🇸🇪 🇵🇱 In WWII, Sweden may have remained officially neutral, but Swedes, well . . .

 🇸🇪 🇵🇱

In WWII, Sweden may have remained officially neutral, but Swedes, well . . .


Everyone who knows a thing or two about that war has heard of Raoul Wallenberg, the rescuer of Hungarian Jews, or Count Bernadotte and his white buses ferrying concentration camp inmates to safety.

 Yet, more Swedes were on the light side of the force. Take Swedish volunteers in Finland, invaded by the USSR. 

Take all these good souls who accepted the Jews smuggled out of Denmark in their homes. Take charming Elna Gistedt.

This operetta singer came to Warsaw in 1922 on a two-week contract, fell madly in love with a Polish businessman, married him and stayed for good.

 By the time WWII broke out in 1939, she’d gotten head over heels with the country too, which loved Elna back for that lyric soprano and charming personality of hers.

 And then, with the German occupation of Poland and Warsaw, the soprano found herself living in a city taken over by the Sopranos.

The German mobsters immediately hit the local people with their organized crime, and, of course, banned artistic activity, unless it was pro-Nazi.

 Few artists went along, and Elna was also thank you but no thank you: under no circumstances would she entertain the Krauts. 

What she would do was open a café in the heart of Warsaw, where she'd employ and shelter Polish performers and save them from starvation or ending up standing blindfolded over a Palmiry mass grave.

Elna could have just flashed her Swedish passport to obtain safe passage to neutral Stockholm, but she had more to do in occupied Warsaw, with all that persecution, injustice and suffering going on around.

 She helped her Polish friends but didn’t forget about the Jews either. 

By late 1940, the Germans had locked them up in the ghetto – but forgot to lock it out from Elsa, who frequently sneaked in with food, medication and consolation.

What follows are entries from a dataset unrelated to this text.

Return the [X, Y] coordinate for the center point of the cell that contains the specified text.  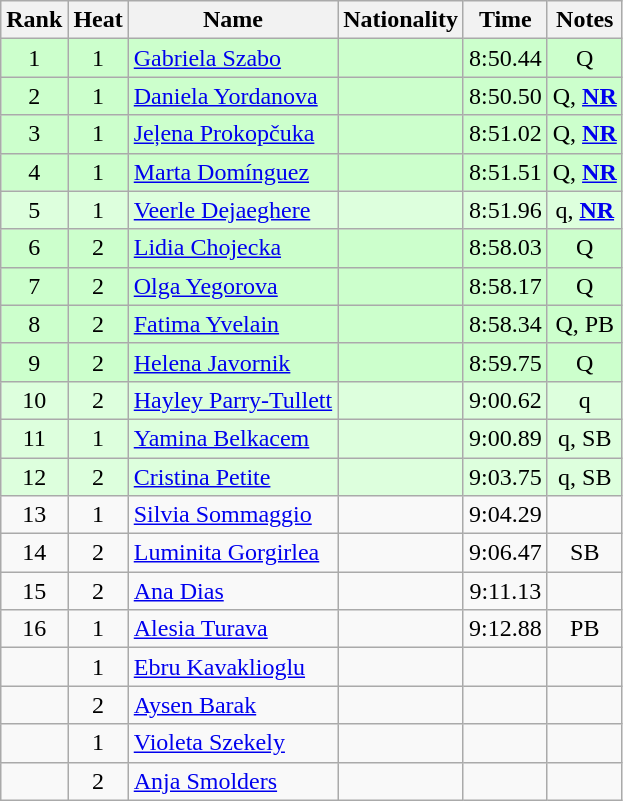
11 [34, 438]
9:06.47 [505, 553]
10 [34, 400]
Ana Dias [232, 591]
15 [34, 591]
Yamina Belkacem [232, 438]
Jeļena Prokopčuka [232, 134]
7 [34, 286]
3 [34, 134]
Alesia Turava [232, 629]
9:12.88 [505, 629]
q [584, 400]
Time [505, 20]
Notes [584, 20]
9:03.75 [505, 477]
Luminita Gorgirlea [232, 553]
Heat [98, 20]
Violeta Szekely [232, 743]
Hayley Parry-Tullett [232, 400]
8:58.03 [505, 248]
Nationality [401, 20]
Daniela Yordanova [232, 96]
Cristina Petite [232, 477]
Gabriela Szabo [232, 58]
8:58.17 [505, 286]
Rank [34, 20]
9:11.13 [505, 591]
Marta Domínguez [232, 172]
Helena Javornik [232, 362]
Aysen Barak [232, 705]
Name [232, 20]
16 [34, 629]
9:00.89 [505, 438]
8 [34, 324]
PB [584, 629]
5 [34, 210]
8:58.34 [505, 324]
13 [34, 515]
4 [34, 172]
14 [34, 553]
Olga Yegorova [232, 286]
9:04.29 [505, 515]
q, NR [584, 210]
12 [34, 477]
6 [34, 248]
8:50.50 [505, 96]
8:51.51 [505, 172]
SB [584, 553]
Fatima Yvelain [232, 324]
9:00.62 [505, 400]
9 [34, 362]
8:51.96 [505, 210]
Q, PB [584, 324]
Silvia Sommaggio [232, 515]
Anja Smolders [232, 781]
Ebru Kavaklioglu [232, 667]
8:50.44 [505, 58]
Veerle Dejaeghere [232, 210]
Lidia Chojecka [232, 248]
8:51.02 [505, 134]
8:59.75 [505, 362]
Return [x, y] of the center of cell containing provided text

In late 1942, the fertile Zamość region in eastern General Government saw the launch of a large-scale social engineering operation aiming to replace the local Poles with German settlers. 

Over 100,000 people, 30,000 of them children, were removed, and it was the underage who suffered the most.

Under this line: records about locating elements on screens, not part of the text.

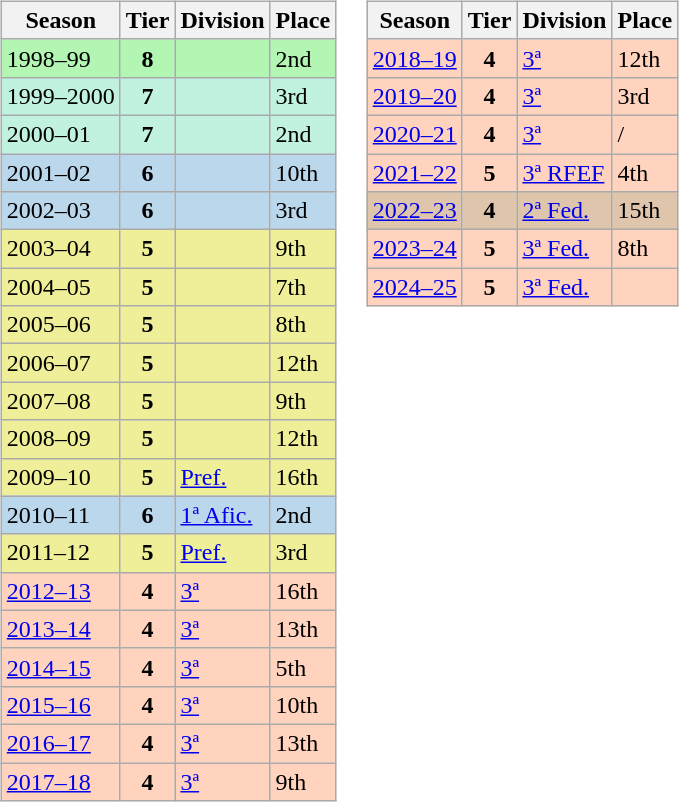
2016–17 [60, 743]
2008–09 [60, 439]
4th [645, 173]
1999–2000 [60, 96]
/ [645, 134]
2024–25 [414, 287]
2ª Fed. [564, 211]
3ª RFEF [564, 173]
2021–22 [414, 173]
5th [303, 667]
2017–18 [60, 781]
2001–02 [60, 173]
2007–08 [60, 401]
2012–13 [60, 591]
7th [303, 287]
2018–19 [414, 58]
2005–06 [60, 325]
2020–21 [414, 134]
2003–04 [60, 249]
2023–24 [414, 249]
2000–01 [60, 134]
2010–11 [60, 515]
2019–20 [414, 96]
2006–07 [60, 363]
2002–03 [60, 211]
1998–99 [60, 58]
8 [148, 58]
2011–12 [60, 553]
2013–14 [60, 629]
2015–16 [60, 705]
2009–10 [60, 477]
1ª Afic. [222, 515]
2004–05 [60, 287]
2022–23 [414, 211]
2014–15 [60, 667]
15th [645, 211]
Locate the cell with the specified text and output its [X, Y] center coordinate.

 4,000 of them were sent to Germany for denationalization, of older and stronger kid

s sentenced to slave labour, but the young and weak, well . . .

The young and weak, if lucky, would join the elderly in the Rentendörfer [retirement villages], abandoned without any means of living, or – and that was the worse alternative – got sent for annihilation in concentration camps, mainly KL Lublin and KL Auschwitz. 

In early 1943, eastern General Government saw dozens of trains run with their underage cargo to denationalization, exploitation, extinction or extermination centers.

The word got around; people would look out for such transports to intercept a kid here or two there, and Elna Gistedt became one of the trainspotters.

 In March 1943, she borrowed a truck from the Swedish embassy, grabbed all her money and drove southeast, until at a countryside station she saw hundreds of children being sardined into cattle cars. 

The SS wouldn’t let them all go, but Elsa’s cash and jewellery bought 34 of the weakest ones, marked for gas chamber.  

She brought them to Warsaw, and had her friends help oganize treatment before distributing the children in the local families.

 They would be returned to their parents after the war, but meanwhile, these 34 and others needed to be supported, so Elna reckoned that these were the circumstances under which she would, after all, entertain the Krauts. 

Except she told the German patrons enjoying performances in her café that she was fundraising for the Wehrmacht.

She kept doing that until the Warsaw Uprising, which she survived, although her husband didn’t.

 He died of exhaustion in a transit camp near Warsaw, after the Germans, having murdered a big part of the capital population, drove the rest out of the city. 

In the camp, they tried to force Elna to perform for their frontline troops but she’d seen what they’d done to her city. To the Zamość children.

 To Poland. Thank you but no thank you. She left for Sweden. 

After the war, she returned to Poland destroyed by the war, to bombed theatres, to incomplete casts of the same shows and operettas, to perform for decimated Polish audiences.

 Yet, the country was being taken over by the communists, who didn’t want this pre-WWII socialite, widow of a capitalist and citizen of a democratic country to infect the newly promoted working class with decadent ideas of the West. Thank you but no thank you.

In 1949, they made her leave. 33 years later, Elna Gistedt, Polish expat in Swedish exile, died in her home Stockholm, missing a faraway Polish city that had also become her home.